TEXT:
....

I have a watch that measures HRV and have seen nothing that seems a signal linked to behavior.


This is a logical fallacy called Survivorship Bias.

Survivors that drink: Not valid, biased, should not be counted

Survivors that do not drink: Valid, unbiased, should be counted


Here's what I don't see: survivors that have a particular interest in "healthy" lifestyle.

Like the survivors weren't the kinds of people who smoked a pack of cigarettes a day, were drunk most nights in their 40s, nor weighed 350 pounds for a majority of their lives... so they weren't doing the obviously very unhealthy things.

But at the same time they weren't health fad people.


Yep. I once met a guy that was somehow just as proud of his two pack per day cigarette habit as he was his decades of sobriety because “at least it’s not heroin”. Dude had severe COPD and died from something lung-related a year later in his mid-50s.

People that declare themselves immune to death because they avoid [x substance] can have some insane ideas about diet, exercise, sleep, stress and [y substance]. Believing that the world is simple and controllable is a dangerous intoxicant.


They still have a point. Alcohol use is intertwined with human history for thousands of years at least. People have been drinking for a while, and we generally seem to handle it just fine.

....

PROVIDED DATA:
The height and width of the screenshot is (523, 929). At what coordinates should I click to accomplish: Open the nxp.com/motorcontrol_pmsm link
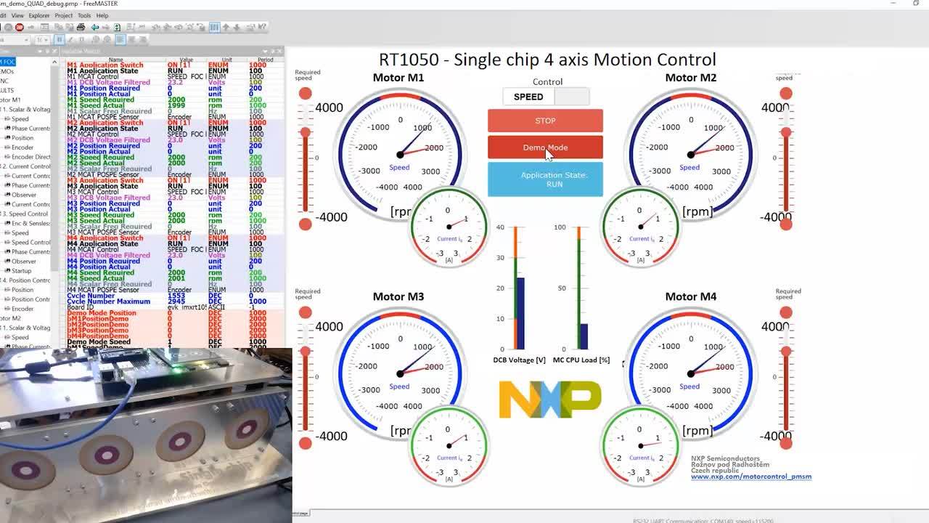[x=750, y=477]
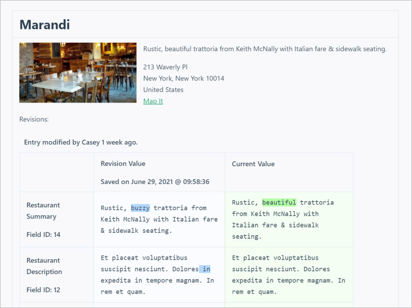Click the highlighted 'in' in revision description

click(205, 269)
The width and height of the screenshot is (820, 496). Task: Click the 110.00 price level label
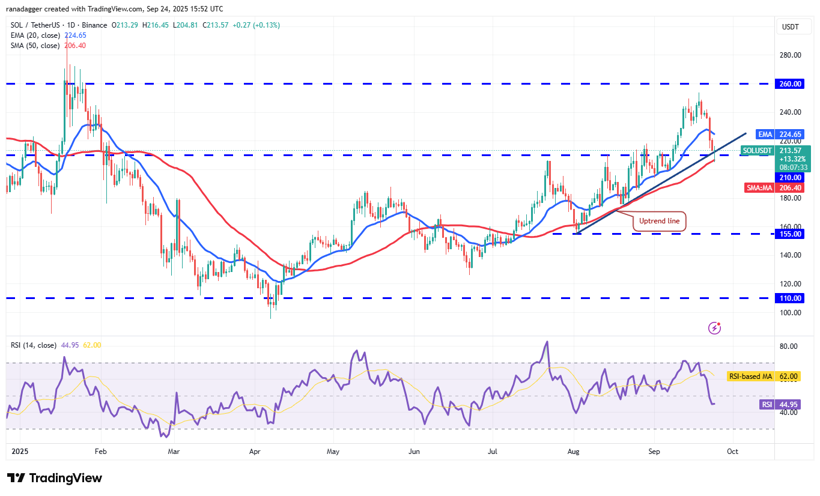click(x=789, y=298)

....

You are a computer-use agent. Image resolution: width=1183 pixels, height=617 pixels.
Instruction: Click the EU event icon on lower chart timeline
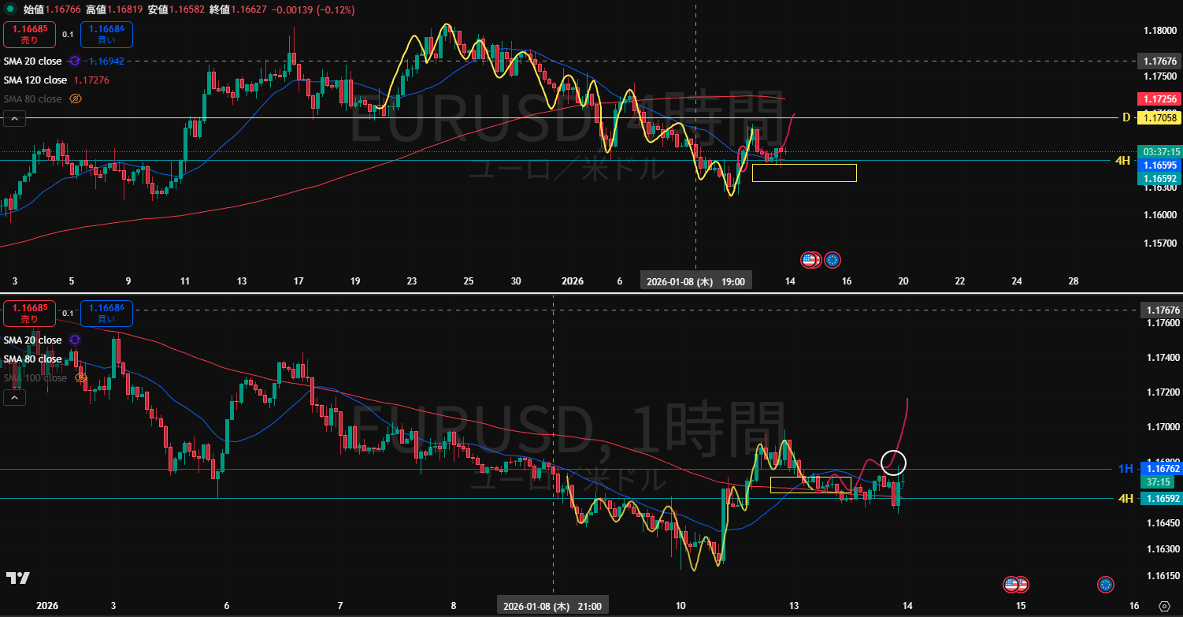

....

DIRECTIONS:
[a] Copy from the drinking and health discussion the passage between "Yep. I once" and "in his mid-50s.", inclusive.
[b] In the discussion on drinking and health, at about what age did the man with the two-pack-a-day cigarette habit die?
[c] Carry on the discussion of drinking and health from its last sentence.

ANSWERS BELOW:
[a]
Yep. I once met a guy that was somehow just as proud of his two pack per day cigarette habit as he was his decades of sobriety because “at least it’s not heroin”. Dude had severe COPD and died from something lung-related a year later in his mid-50s.

[b] In his mid-50s.

[c]
You don't know any alcoholics? The ones in my life seem set out to spoil not only theirs, but anyone who dares care for them.

A doctor told me that ~10% of people who drink become alcoholics.

That's too prevalent to say we " generally seem to handle it just fine"


What other things with a 90% success rate do you avoid?

It is perfectly valid to say “I’ve seen bad stuff with alcohol and chosen to not partake”, and it is also kind of deeply weird to say “I don’t engage in anything with a <90% success rate” and then not give any other examples.


Yes, a fallacy is a reason to dismiss an argument, not necessarily the conclusion; it is a very good reason to doubt a conclusion though.

My parent's formulation can be used with other drugs in cases that are still reasonable. For example:

  1. Many smokers I know have lived to old age.
  2. Therefore "I'm not particularly interested in theories about how my heath demands" not smoking cigarettes.
It also makes an implicit assumption that living for a long time is both necessary and sufficient to describe a healthy person.

Alcohol abuse is can have a negative impact quality of life as well as the length of the life (this comes from mental and physical health effects). So you could live a very long life with alcohol induced depression/anxiety/diabetes etc.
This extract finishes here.